Student leaders worry as U of C revenues now rely on tuition more than base grants
Government says funding respects taxpayer dollars, provides students with value
University of Calgary Students' Union president Shaziah Jinnah Morsette is worried about the institution's latest budget.
And that's because, for the first time, the University of Calgary's revenue pie chart has seen slices change a sliver: there's less money coming from Alberta's coffers than the pockets of students.
"Students cannot afford to be a key shareholder in this budget pie," Jinnah Morsette said. "As a public institution, I expect more from our government to support operations now and into the future."
LISTEN | University of Calgary Student's Union president Shaziah Jinnah Morsette talks about the impact of rising tuition on students
The University of Calgary gets two pots of money from the government: the Campus Alberta Grant, which schools can use as they see fit for program delivery, and various other grants, which Jinnah Morsette said come with specific spending requirements.
That Campus Alberta Grant for the 2024-25 budget represents less revenue for the University of Calgary than what's coming in from student tuition: $388.9 million versus $410.8 million.
But this is a shift the Alberta government has been working toward for years. The province wants universities to be less reliant on taxpayer dollars.
"Alberta is funding post-secondary education in a responsible way that respects taxpayer dollars, provides students with the most value for their investment, and ensures we continue to produce a skilled workforce for the jobs tomorrow," read a statement from Mackenzie Blyth, press secretary for Advanced Education Minister Rajan Sawhney.
And Alberta has shifted funding contributions to its post-secondary institutions from 51 per cent in 2019-20 to 43 per cent in 2021-22.
Information provided by the advanced education minister's office showed in 2021-22 British Columbia contributed 38 per cent of funding to its post-secondaries while the Ontario government shelled out just 26 per cent.
This Alberta strategy started with the MacKinnon Report, a look at the province's spending, published in 2019.
The report recommended Alberta should move to a revenue mix that's comparable to British Columbia and Ontario schools.
In January 2020, past advanced education minister Demetrios Nicolaides wrote an op-ed for Postmedia, hinting at a new funding model for post-secondary institutions that would tie cash to performance measures and see taxpayer funding decrease while revenues from tuition would make up the difference.
That op-ed also proposed a shifted funding split: tuition was funding 20 per cent of operations, with 50 per cent coming from taxpayer dollars — and the minister wanted to adjust those figures to 25 per cent and 45 per cent, respectively. The pandemic dampened some of what Nicolaides announced the same month, but budget documents in 2024 suggest the province aims to take the split further.
Schools can't survive on private funds alone: expert
Alex Usher is the president of Higher Education Strategy Associates, a public policy group that monitors and analyzes the state of post-secondary education in Canada.
When public dollars are clawed back, he said, institutions have to rely on more volatile funding sources.
In Ontario, he's watching the province's funding model unravel as the federal government capped the main money-maker for schools: international students.
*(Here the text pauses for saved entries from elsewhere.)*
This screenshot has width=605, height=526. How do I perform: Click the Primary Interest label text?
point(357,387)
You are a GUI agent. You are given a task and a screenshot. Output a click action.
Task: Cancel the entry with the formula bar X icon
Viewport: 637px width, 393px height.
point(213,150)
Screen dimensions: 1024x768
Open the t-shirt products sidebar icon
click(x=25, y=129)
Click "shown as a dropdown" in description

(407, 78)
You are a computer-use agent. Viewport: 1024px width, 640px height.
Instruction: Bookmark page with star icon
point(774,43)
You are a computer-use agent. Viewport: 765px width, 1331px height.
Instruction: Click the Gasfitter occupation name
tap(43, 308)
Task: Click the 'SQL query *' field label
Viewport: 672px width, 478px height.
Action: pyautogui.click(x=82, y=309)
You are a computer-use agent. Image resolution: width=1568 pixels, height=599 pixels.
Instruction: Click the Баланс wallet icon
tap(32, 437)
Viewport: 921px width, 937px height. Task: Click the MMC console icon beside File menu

Alberta, he said, has another issue to face: a population boom of young people and not enough post-secondary spaces to educate them.
"Those universities and colleges are going to have to grow," he said. "They're not going to do that entirely on private money, there has to be more public money in the system to accommodate that growth."
That money, he added, should go toward base enrolment.
While Jinnah Morsette said the government's strategy was no secret, there are new challenges that the MacKinnon Report couldn't have seen coming.
"The pandemic really impacted students. It impacted everybody, but it really impacted students," Jinnah Morsette said.
In-person classes shifted online, which was fine in some majors but an issue for others. Then, there was the issue of practicums and work placements.
Once health measures lifted, then came a whole new economic reality, Jinnah Morsette said. The cost of living has shot up, inflation, too, and pressures just compounded.
Students feel they are paying more and getting less
In a statement, the University of Calgary said it is fully committed to providing a rich teaching, learning and research environment. The school is leveraging additional funding opportunities to provide a good student experience.
The statement did not answer questions about the impact of government budget reductions and the impacts of inflation and the rising cost of living on operations.
From where Jinnah Morsette sits, she's had to take a step back and look at the big picture to work with the institution. Last year, she was protesting tuition hikes, and this year she looks at the situation and sees her school's hands are tied.
"I think they've done the absolute best that they could have and can with the limited resources that they have," Jinnah Morsette said. "But the reality is from students that we do feel like we've been paying more and getting less and that just is not OK."